> The exercise:
Copy out every row below verbatim, and leave out the pictures.

> Records supplied:
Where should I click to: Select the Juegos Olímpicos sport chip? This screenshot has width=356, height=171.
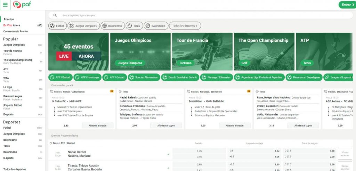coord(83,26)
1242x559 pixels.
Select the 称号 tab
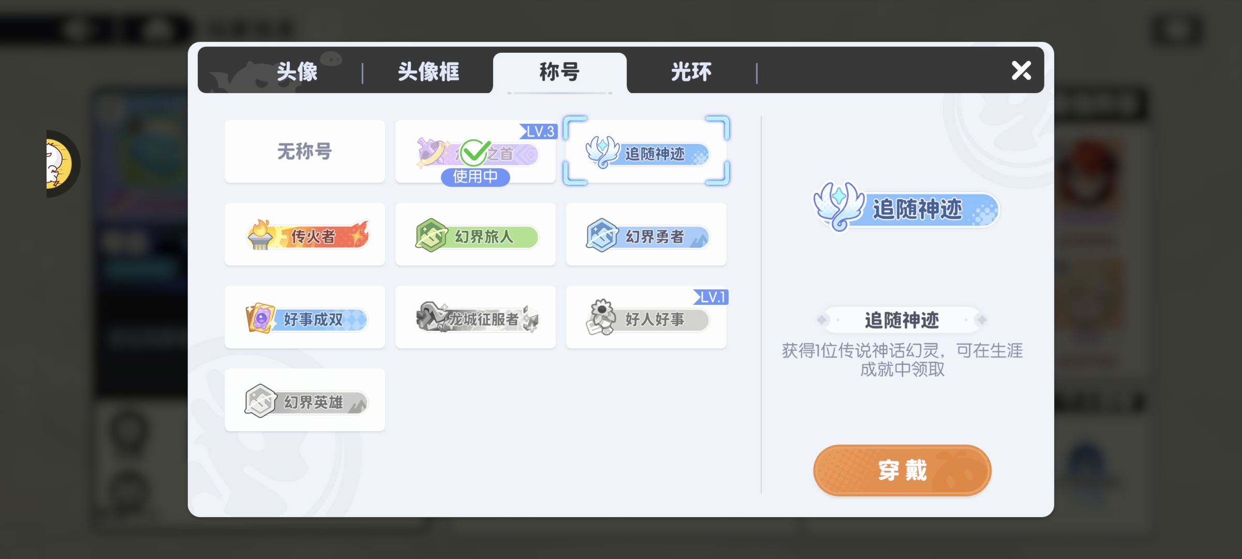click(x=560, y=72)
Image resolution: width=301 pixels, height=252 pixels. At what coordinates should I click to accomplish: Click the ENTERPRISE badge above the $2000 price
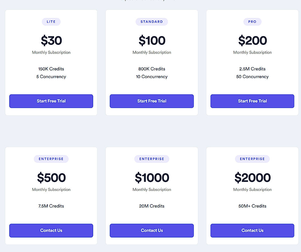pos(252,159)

> Answer:
Where should I click to: Select the Juegos Olímpicos sport chip? This screenshot has width=356, height=171.
coord(83,26)
1242x559 pixels.
Select the 称号 tab
click(x=560, y=72)
Image resolution: width=301 pixels, height=252 pixels. At what coordinates should I click to accomplish: Click the ENTERPRISE badge above the $2000 price
pos(252,159)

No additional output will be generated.